Отсюда и неизбежный перенос акцента прежде всего на диссидентскую, русскоязычную составляющую, упорный отказ увидеть в «Городах» – любовную драму. Эти внутренние аллюзии – они, допустим, касаются важнейшей для тех мест «холодной гражданской войны» между еврейскими поселенцами – сторонниками так называемого ханаанитского (от Ханаан) направления и порожденным в Восточной Европе и Австро-Венгрии сионистским «активизмом». Но не будем заморачиваться. Все это исчезло. Кстати, был замечательный польский автор, писавший о тех же краях изнутри и умерший 35-летним от передозы или от яда (?) в самом конце 60-х годов прошлого века. Его звали Марек Хласко. Рекомендую от всей души его книгу «Обращенный в Яффе».

– В одном из недавних интервью вы советуете начать знакомство с книгой вовсе не с заглавного рассказа в ней. Почему же она была составлена именно так, а не иначе?

– Тот рассказ, с которого я рекомендовал приступать к чтению, завершает первую часть книги – и его название стало названием всего сборника. Далее следуют повести, и чтение книги можно продолжить либо к началу, то есть к первой странице, либо к концу – к странице заключительной. Этот рассказ («Возлюбленная тень») делает подобный выбор на перепутье возможным и стилистически, и, если угодно, тематически. Но это необязательно. Линейное расположение текстов в книге было предложено редактором, Еленой Шубиной, чье профессиональное чутье для меня несомненно. Я не единожды советовался с ней о самого разного рода поправках, и ее понимание дела я не раз предпочитал своему собственному. Подлинный редактор – это сегодня величайшая редкость, даже писателей – и тех чуть ли не втрое больше, и не уставал радоваться, что Шубина, которую я знаю не один день, пребывает на своем посту.

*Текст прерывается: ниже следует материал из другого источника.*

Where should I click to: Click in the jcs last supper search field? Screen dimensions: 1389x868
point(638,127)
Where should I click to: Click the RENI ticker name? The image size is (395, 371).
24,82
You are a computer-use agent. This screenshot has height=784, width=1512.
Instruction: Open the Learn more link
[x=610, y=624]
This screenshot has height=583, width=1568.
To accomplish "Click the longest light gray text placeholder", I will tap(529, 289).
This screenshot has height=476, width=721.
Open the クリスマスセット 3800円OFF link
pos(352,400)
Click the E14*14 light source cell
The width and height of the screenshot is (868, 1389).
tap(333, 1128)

– Часто в разговорах о вас упоминается другой бывший харьковчанин – Эдуард Лимонов. Каким боком он связан с вами? Общая юность? Как вы относитесь к личности и писаниям этого автора?

– Эдуард Вениаминович, Эд Лимонов – друг и соратник моей юности, и оттого я люблю в нем прошлое страданье и молодость погибшую мою. Именно поэтому я и не дерзну отзываться о его деяниях и книгах, так как наверняка буду пристрастен.

– После выхода книги было довольно много рецензий. Некоторые, скажем так, задевали за живое. Создавалось впечатление, что вас некоторые принимают за угрюмого молчуна, когда-то нарубившего дров в литературных кругах, сброшенного с парохода современности, а теперь вот вышедшего тенью гамлетовского отца, чтобы пугать оставшихся в живых. Что думает по этому поводу писатель Юрий Милославский?

– Не будем преувеличивать. Под «некоторыми» следует понимать всего-то одну-единственную. Ее автор(ы) не сбрасывает(ют) меня с парохода современности, но пересаживает(ют) меня в трюм. И все никак не может(гут) найти подходящего слова, как бы меня обозвать, что бы такое со мной сделать. Это напомнило мне старинный армейский анекдот, который я впервые услышал от школьного охранника. Да вы его знаете. Но на всякий случай: муж (штатский, шпак), возвратясь домой, застает жену в недвусмысленной позе с приятелем (офицером). Жена баррикадируется в спальне, а оскорбленный муж подступает к своему легко одетому сопернику. «С ней, тварью, я потом разберусь, – зловеще произносит шпак. – А теперь что мне с тобой, негодяем, сделать?! Убить тебя – слишком много чести. Морду тебе набить – так тебя драть на конюшне надо, мерзавца. Вот сам и скажи, подлец, что мне с тобой делать?!» – «А ты меня забодай».